Graybiel is the Walter A. Rosenblith Professor of Science at MIT and the recipient of the 2001 National Medal of Science, a presidential award that honors the country’s most extraordinary scientists. In 2002, she also received MIT’s highest faculty honor, the James R. Killian Jr. Faculty Achievement Award. She has served on nearly two dozen advisory boards for organizations dealing with neuroscience, mental health and brain disorders and has served on the editorial board of more than a dozen scientific journals.

An MIT colleague told The Boston Globe in 2002 that “Ann has single-handedly transformed the study of this part [basal ganglia] of the brain. She is the acknowledged leader in the study of the large and complex part of the brain involved in movement.” Another MIT colleague, Nancy Hopkins, who was in the same class with Graybiel at Harvard-Radcliffe, said that in college, Graybiel seemed “the smartest person in the world…In a room of 400 students after a lecture in physics at Harvard left most people in a stupor, one hand would shoot up, and someone would ask a brilliant question. That was Ann Graybiel.”
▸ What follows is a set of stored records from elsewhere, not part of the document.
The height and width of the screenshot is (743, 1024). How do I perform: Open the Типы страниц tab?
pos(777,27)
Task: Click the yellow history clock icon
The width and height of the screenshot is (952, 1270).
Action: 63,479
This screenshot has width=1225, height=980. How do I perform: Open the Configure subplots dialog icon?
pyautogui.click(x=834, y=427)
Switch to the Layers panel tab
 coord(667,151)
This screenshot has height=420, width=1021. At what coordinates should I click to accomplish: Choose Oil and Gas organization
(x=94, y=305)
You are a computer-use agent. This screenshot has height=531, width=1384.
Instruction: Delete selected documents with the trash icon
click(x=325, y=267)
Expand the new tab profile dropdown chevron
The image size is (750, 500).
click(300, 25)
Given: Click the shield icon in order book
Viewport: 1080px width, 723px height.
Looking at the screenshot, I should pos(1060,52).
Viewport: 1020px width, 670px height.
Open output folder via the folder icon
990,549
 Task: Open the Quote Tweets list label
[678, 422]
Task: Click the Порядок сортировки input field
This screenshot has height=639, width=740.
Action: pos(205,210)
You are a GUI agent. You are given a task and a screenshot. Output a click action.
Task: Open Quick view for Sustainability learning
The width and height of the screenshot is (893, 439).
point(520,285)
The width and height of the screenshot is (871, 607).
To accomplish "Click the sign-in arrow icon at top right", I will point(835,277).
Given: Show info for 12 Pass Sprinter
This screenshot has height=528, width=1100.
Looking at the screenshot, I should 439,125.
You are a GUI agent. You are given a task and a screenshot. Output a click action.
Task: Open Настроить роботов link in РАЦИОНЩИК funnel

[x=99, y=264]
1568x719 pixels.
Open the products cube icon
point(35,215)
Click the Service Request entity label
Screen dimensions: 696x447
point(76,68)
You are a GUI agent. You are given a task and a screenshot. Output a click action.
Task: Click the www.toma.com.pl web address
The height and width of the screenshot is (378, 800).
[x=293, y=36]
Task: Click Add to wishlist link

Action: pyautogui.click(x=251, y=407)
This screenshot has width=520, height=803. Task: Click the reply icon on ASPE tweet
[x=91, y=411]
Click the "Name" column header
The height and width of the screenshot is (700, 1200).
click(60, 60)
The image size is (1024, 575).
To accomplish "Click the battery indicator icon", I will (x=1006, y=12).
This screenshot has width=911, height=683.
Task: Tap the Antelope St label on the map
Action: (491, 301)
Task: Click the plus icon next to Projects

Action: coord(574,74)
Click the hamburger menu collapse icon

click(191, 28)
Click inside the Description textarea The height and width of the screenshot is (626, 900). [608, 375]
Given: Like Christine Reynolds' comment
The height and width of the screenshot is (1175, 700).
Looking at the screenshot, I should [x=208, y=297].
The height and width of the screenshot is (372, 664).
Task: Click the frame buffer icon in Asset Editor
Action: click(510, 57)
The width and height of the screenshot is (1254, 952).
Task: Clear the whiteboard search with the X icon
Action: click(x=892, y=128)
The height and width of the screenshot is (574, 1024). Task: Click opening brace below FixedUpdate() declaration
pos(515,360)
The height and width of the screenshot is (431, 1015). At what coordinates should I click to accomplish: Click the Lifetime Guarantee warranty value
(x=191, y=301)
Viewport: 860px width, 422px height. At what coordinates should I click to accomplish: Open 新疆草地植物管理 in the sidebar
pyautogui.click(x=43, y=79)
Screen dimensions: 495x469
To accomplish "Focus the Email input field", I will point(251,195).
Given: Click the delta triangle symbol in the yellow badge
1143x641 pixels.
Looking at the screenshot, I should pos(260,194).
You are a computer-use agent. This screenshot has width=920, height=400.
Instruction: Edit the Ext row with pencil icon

When Graybiel won the Killian Award at MIT, the decree said, in part, that she has had “a profound impact on research on the functional anatomy and physiology of the brain. She and her group made the pioneering discovery of the fundamental architecture of the large forebrain region known as the basal ganglia and delineated the neurochemical organization of the system of neurotransmitters there. This work is of great significance because it represents the first time that a mechanism for directed neurochemical control of complex brain circuits was demonstrated. Recognition of this work is worldwide by neurologists and psychiatrists as well as basic scientists…this work is of truly fundamental human importance.”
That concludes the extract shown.